Recently, I had someone ask why Universal Robots and Rethink Robotics have made such an impact on the automation market. For those that have direct experience with the challenges of implementing industrial automation, the response would most certainly be the prospect of being able to use a robot without any external safety measures such as hard guarding or light curtains. While this is certainly a game change there is another more tangible aspect that these companies have brought to the market. Ease of use.
As someone who has been responsible for evaluating new robotic and motion control technologies for close to two decades, I have seen a lot of change. The one thing that has stayed very consistent is that it takes a well-trained person to properly program an industrial robotic or motion control solution. Every few years robot and motion manufacturers would tout how much easier to program their solution had become due to the addition of setup wizards, switching over to IEC61131, or some other shortcut. Granted, these improvements have simplified the lives of our customers and support engineers, but they still didn’t pass my litmus test:
Could someone with little to no training walk up to the controller and within minutes have a usable program written and running with minimal instruction?

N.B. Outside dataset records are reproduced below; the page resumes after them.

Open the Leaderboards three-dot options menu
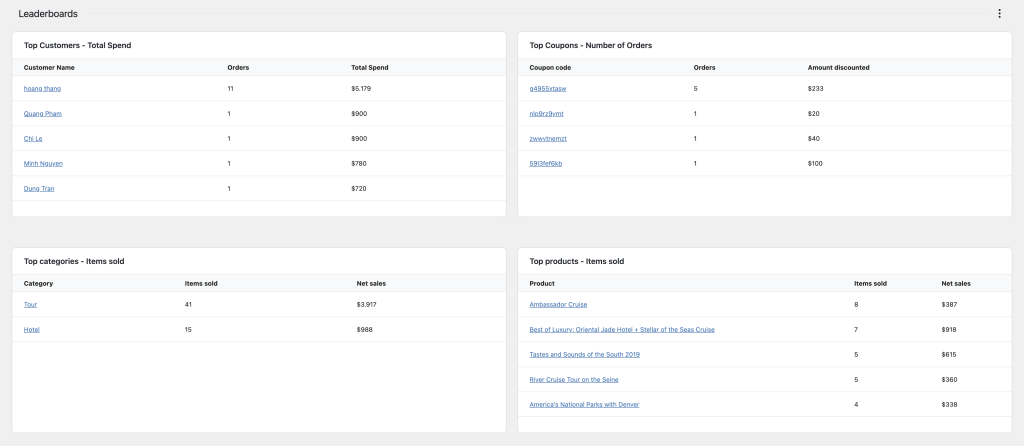Viewport: 1024px width, 446px height. pyautogui.click(x=999, y=14)
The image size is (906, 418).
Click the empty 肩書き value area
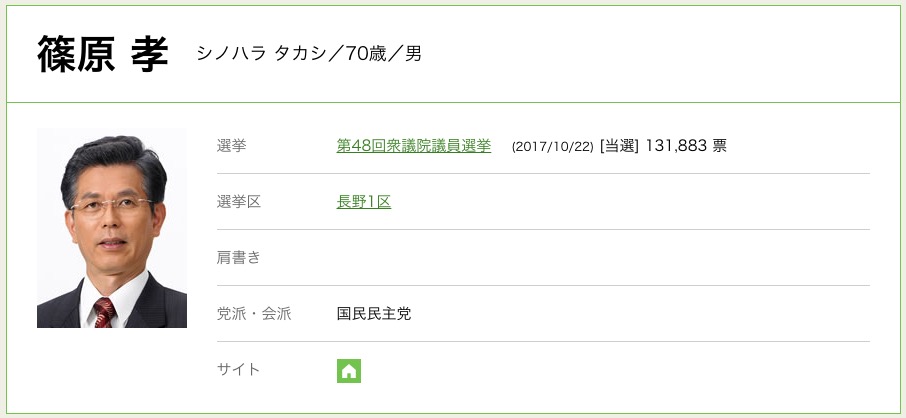[x=600, y=258]
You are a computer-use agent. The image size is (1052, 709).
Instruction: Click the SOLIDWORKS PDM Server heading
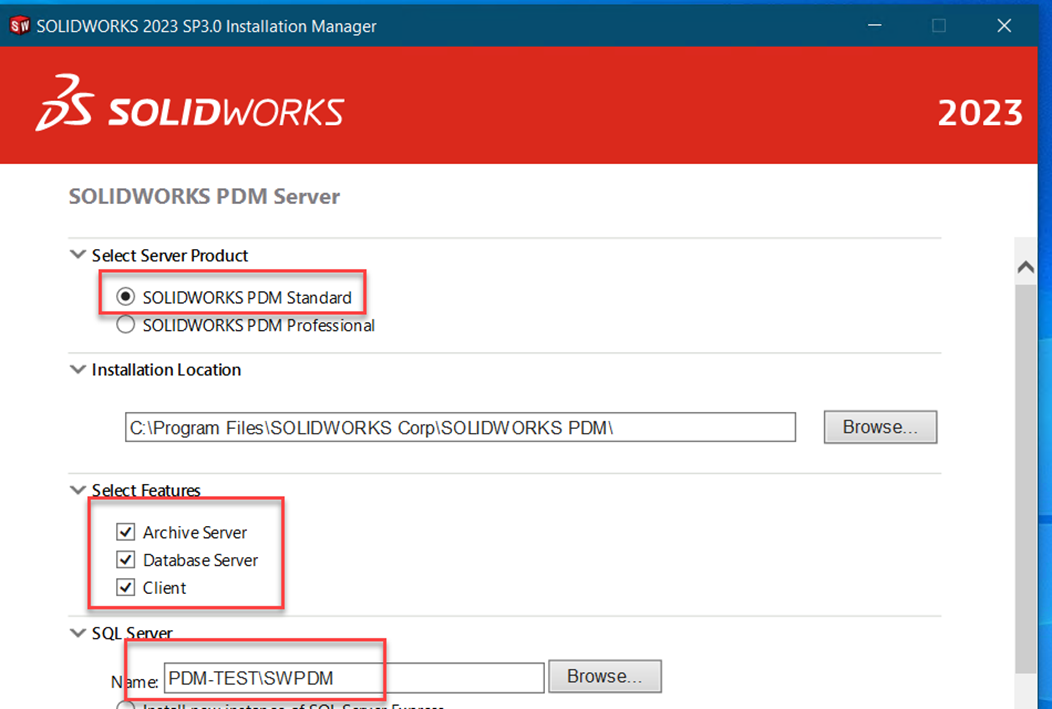pyautogui.click(x=204, y=196)
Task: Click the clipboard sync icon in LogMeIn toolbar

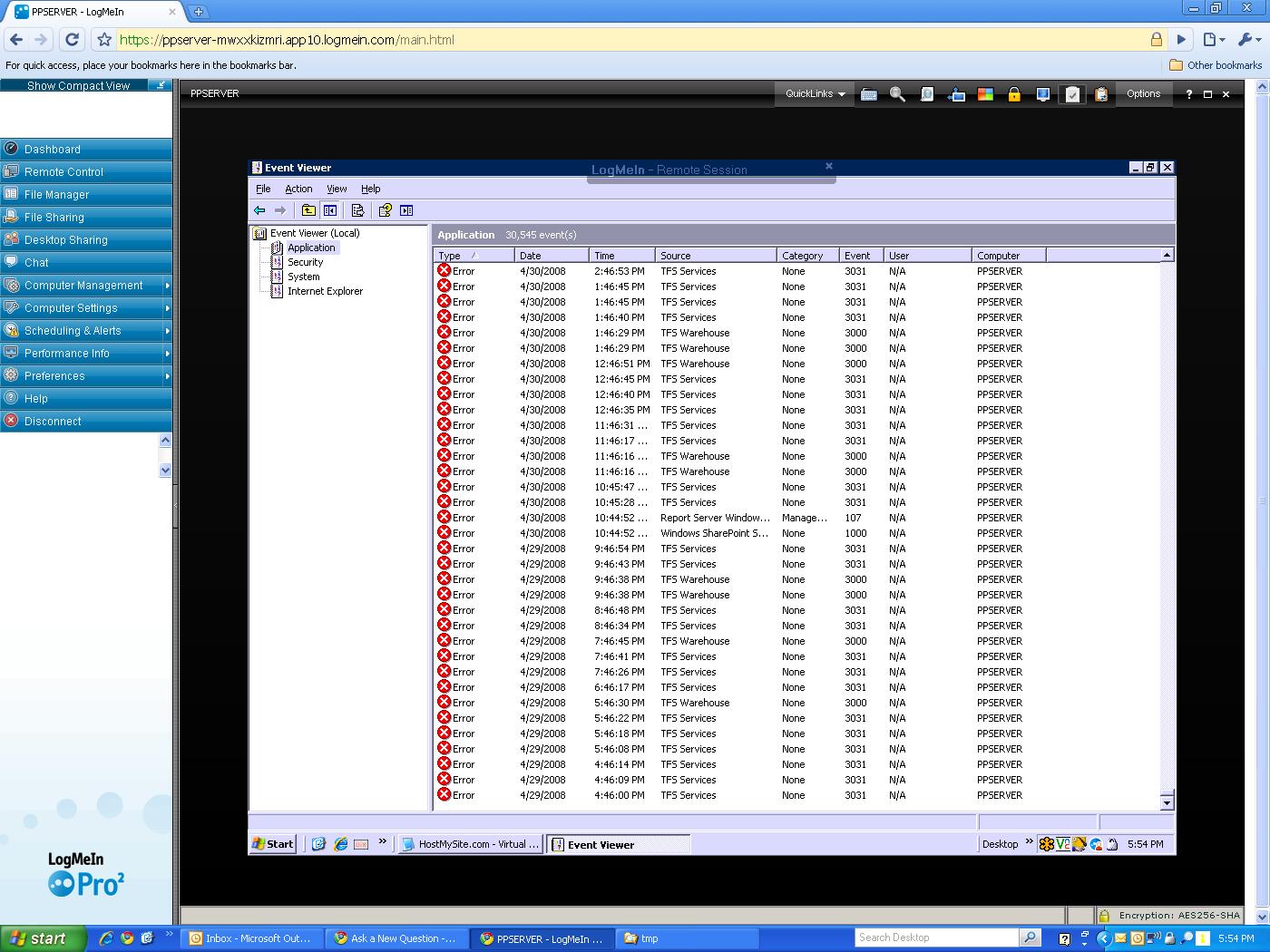Action: (x=1100, y=93)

Inevitably the answer was no.
For me, as a non-programmer, this is an easy determination. As I have learned over the past two decades, just the configuration requirements of traditional robotic and motion control solutions are enough for most non-programmers to “cry uncle”, much less successfully writing a functional program. Every time a vendor has come in to tell me how easy their new solution is to program, inevitably I would still need to go get one of our controls engineers to help.
For our customers, it has been no different. Regardless of the format or the programming language, if we sold a multi-axis motion solution or robot to someone who did not have any prior experience - much less someone who had no programming experience at all - we would either need to send in one of our engineers or the customer would have to go to factory training.